What you need to do: For each line in the data below that holds "button", return a copy.

Start of Block

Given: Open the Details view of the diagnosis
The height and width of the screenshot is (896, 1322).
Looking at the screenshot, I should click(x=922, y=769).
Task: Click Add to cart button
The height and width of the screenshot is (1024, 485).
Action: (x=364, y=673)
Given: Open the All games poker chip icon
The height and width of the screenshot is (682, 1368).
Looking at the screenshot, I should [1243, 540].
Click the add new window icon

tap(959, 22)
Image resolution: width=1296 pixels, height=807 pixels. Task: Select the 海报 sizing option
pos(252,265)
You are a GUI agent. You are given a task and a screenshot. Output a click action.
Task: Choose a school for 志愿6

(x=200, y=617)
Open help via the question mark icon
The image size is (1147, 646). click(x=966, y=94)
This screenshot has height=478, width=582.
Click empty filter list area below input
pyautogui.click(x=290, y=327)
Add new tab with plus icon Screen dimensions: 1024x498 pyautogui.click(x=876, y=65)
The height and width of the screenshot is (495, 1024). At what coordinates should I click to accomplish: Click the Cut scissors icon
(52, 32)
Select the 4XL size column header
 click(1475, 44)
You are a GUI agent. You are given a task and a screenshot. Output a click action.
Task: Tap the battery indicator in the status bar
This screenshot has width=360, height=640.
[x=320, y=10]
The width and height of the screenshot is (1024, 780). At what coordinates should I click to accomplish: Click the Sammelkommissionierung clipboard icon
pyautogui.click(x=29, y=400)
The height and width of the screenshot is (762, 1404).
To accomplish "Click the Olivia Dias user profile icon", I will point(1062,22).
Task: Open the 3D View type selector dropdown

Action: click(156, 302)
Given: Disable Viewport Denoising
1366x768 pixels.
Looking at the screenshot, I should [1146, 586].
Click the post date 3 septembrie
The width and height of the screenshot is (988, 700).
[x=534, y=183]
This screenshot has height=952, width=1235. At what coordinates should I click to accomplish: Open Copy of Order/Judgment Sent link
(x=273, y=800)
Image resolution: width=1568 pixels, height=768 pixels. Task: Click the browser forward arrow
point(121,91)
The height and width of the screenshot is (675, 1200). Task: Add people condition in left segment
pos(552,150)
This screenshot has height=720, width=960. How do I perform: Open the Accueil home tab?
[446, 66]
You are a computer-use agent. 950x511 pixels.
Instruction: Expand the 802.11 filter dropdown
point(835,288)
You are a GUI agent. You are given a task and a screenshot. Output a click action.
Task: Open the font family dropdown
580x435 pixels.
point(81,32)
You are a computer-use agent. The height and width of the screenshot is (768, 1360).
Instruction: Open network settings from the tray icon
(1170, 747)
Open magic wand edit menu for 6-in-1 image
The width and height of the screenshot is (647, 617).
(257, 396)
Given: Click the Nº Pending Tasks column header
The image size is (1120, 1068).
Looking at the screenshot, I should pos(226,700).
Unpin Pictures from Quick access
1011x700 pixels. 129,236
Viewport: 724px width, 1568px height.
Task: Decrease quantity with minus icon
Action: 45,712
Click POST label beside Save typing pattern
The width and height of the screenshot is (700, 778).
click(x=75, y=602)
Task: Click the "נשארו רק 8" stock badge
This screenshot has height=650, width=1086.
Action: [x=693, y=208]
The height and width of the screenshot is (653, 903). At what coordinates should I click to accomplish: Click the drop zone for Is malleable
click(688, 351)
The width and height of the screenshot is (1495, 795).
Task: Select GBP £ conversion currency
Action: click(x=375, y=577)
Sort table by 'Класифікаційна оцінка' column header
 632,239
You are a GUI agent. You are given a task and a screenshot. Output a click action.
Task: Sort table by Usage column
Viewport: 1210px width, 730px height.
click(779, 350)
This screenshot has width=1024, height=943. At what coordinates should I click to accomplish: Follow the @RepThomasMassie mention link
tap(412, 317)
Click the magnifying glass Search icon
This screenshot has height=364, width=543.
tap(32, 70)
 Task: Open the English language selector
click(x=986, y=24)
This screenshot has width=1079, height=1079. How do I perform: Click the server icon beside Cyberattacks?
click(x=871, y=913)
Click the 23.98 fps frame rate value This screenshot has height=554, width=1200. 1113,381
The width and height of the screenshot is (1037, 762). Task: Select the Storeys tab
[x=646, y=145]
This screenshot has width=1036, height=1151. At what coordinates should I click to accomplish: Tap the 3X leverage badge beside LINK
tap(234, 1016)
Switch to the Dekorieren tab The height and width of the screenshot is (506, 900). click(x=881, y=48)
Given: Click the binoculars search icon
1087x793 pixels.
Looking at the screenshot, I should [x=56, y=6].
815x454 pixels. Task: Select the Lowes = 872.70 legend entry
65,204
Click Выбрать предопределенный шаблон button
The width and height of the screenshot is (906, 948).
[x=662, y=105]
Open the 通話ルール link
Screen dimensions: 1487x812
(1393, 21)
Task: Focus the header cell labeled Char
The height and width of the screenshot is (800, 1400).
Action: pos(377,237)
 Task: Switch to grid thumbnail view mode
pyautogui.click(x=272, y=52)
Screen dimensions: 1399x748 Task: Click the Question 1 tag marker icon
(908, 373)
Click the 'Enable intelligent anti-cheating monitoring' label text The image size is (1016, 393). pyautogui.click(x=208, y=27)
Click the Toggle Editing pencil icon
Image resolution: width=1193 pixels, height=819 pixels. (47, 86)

End of Block

Response to the task:
Task: Click Add to cart button
Click Выбрать предопределенный шаблон button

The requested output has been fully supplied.